**EXERCISE DESCRIPTION:** Please output the stretch of the records from the line containing "You are a GUI" through the end of the records as a numbered list, skipping blank lines and leaving out the pictures.

**AVAILABLE DATA:**
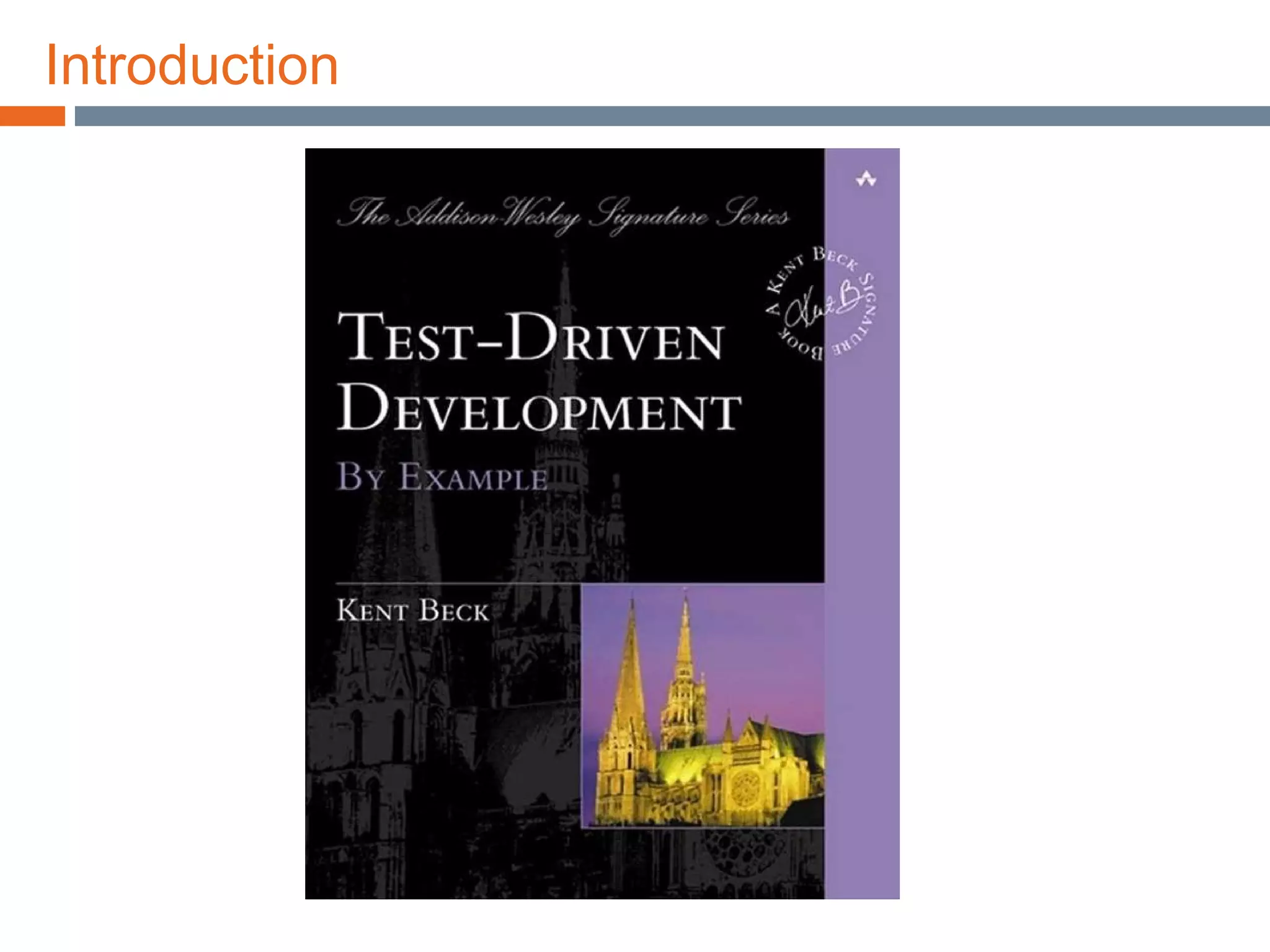
Task: Click the Addison-Wesley logo on purple strip
Action: click(866, 180)
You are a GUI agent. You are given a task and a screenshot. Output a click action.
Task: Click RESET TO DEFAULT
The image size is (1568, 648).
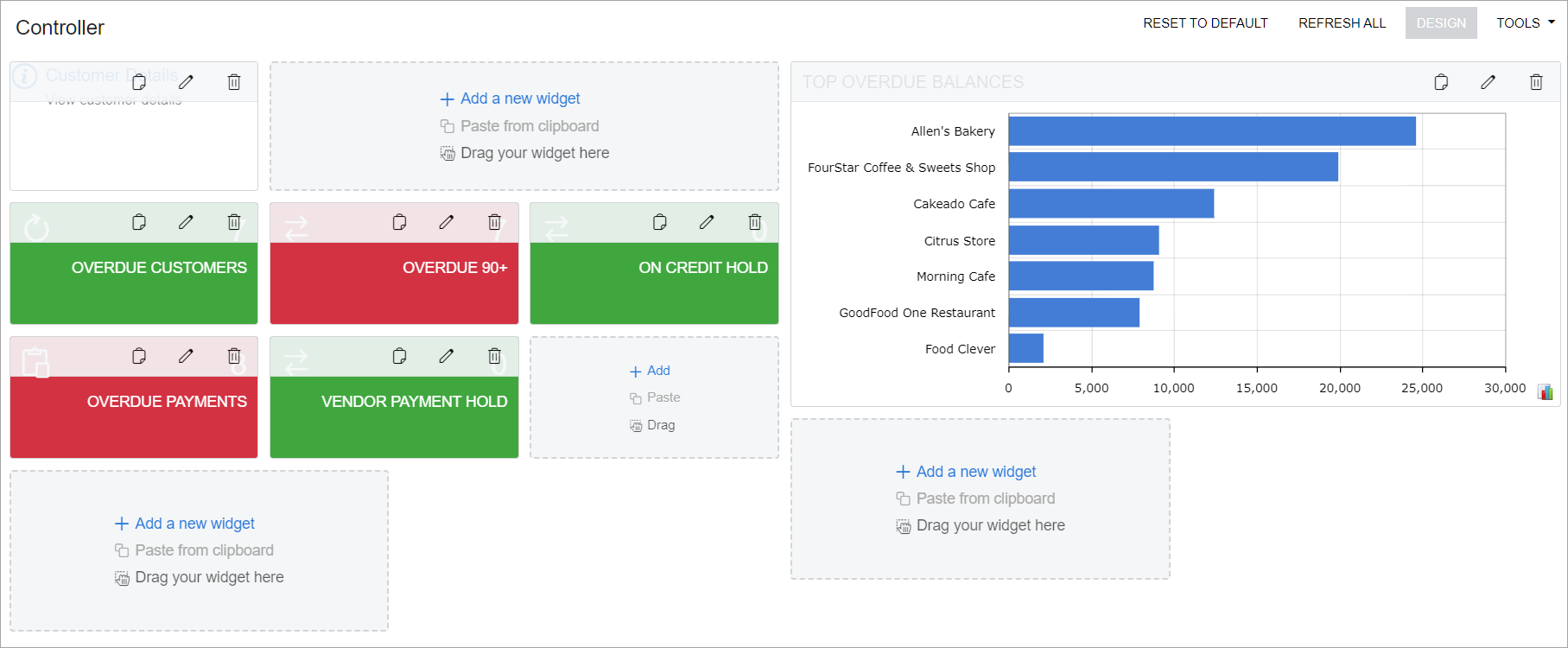[1205, 23]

**ANSWER TO THIS PROBLEM:**
1. You are a GUI agent. You are given a task and a screenshot. Output a click action.
2. Task: Click RESET TO DEFAULT
3. The image size is (1568, 648).
4. [1205, 23]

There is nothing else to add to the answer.